東京高等裁判所 昭和40年(う)1166号 判決
被告人 萩原一雄
〔抄 録〕
所論は、本件は昭和三七年三月二七日付で原判決の別表甲2の事実が起訴され、ついで同年四月一九日付でその余の事実が一括して起訴され、検察官はこの二個の起訴にかかる事実を一罪と主張し、原判決も一罪と認定しながら右後者の起訴につき判決で公訴を棄却すべきであるのに、これをしないでその理由で「……一罪と認めたのでその一つにつき主文において特に公訴棄却の言渡をしない」と説示したことは、訴訟手続の法令に違反があつて、その違反が判決に影響を及ぼすことが明らかであると主張するものである。
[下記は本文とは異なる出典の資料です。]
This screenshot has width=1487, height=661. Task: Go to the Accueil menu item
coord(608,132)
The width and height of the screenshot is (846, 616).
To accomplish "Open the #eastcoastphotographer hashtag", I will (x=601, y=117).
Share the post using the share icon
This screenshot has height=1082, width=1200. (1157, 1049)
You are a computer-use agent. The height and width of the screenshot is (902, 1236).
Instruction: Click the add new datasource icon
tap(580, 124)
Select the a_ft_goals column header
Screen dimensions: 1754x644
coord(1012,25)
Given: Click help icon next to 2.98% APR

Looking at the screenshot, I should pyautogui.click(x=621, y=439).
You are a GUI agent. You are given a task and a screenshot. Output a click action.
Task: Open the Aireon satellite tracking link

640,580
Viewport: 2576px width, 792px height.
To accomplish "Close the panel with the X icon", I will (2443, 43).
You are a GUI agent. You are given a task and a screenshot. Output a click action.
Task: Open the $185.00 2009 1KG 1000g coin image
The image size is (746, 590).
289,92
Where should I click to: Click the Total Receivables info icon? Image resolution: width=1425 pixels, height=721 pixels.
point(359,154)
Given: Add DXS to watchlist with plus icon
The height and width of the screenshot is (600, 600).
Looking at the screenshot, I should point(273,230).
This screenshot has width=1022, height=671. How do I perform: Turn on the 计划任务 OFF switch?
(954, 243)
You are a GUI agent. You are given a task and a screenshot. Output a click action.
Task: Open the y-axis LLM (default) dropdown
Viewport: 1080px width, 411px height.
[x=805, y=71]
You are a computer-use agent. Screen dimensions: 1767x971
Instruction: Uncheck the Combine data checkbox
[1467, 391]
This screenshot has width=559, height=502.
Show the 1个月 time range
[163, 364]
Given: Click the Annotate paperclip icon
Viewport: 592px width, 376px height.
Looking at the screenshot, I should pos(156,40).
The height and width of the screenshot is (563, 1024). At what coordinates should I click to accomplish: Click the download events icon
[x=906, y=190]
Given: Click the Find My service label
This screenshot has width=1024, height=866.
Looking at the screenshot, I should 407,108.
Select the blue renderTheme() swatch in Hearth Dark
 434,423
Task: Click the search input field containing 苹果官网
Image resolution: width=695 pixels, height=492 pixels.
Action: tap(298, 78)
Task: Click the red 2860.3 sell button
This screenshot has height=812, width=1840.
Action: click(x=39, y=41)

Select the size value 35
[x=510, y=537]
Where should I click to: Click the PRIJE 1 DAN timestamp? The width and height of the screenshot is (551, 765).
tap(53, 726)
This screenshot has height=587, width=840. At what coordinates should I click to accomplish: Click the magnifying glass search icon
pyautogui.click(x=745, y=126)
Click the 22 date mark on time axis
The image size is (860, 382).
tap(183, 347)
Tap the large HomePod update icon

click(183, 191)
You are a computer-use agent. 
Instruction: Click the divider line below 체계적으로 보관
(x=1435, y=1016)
しかし、記録に徴すれば、本件犯罪は包括一罪を構成するものであるところ、本件には二通の起訴状(昭和三七年三月二七日付起訴状、同年四月一九日付起訴状)が存在するので、これらの書面からみれば一罪につき重複して起訴されたような観があるが、検察官の原審公判廷における本件起訴は全部につき単一意思の包括一罪の関係にあるものであるとの釈明によれば、後の起訴状は前の起訴状に洩れたものを追加補充する趣旨でなされたものであつて、一つの犯罪に対し重ねて公訴を提起したものでないと解するのが相当である。原判決の理由は右といささか説明を異にするものがあるが、結局において正当である。(最高裁判所昭和三一年一二月二六日判決、判例集一〇巻一二号一七四六頁参照)論旨は理由がない。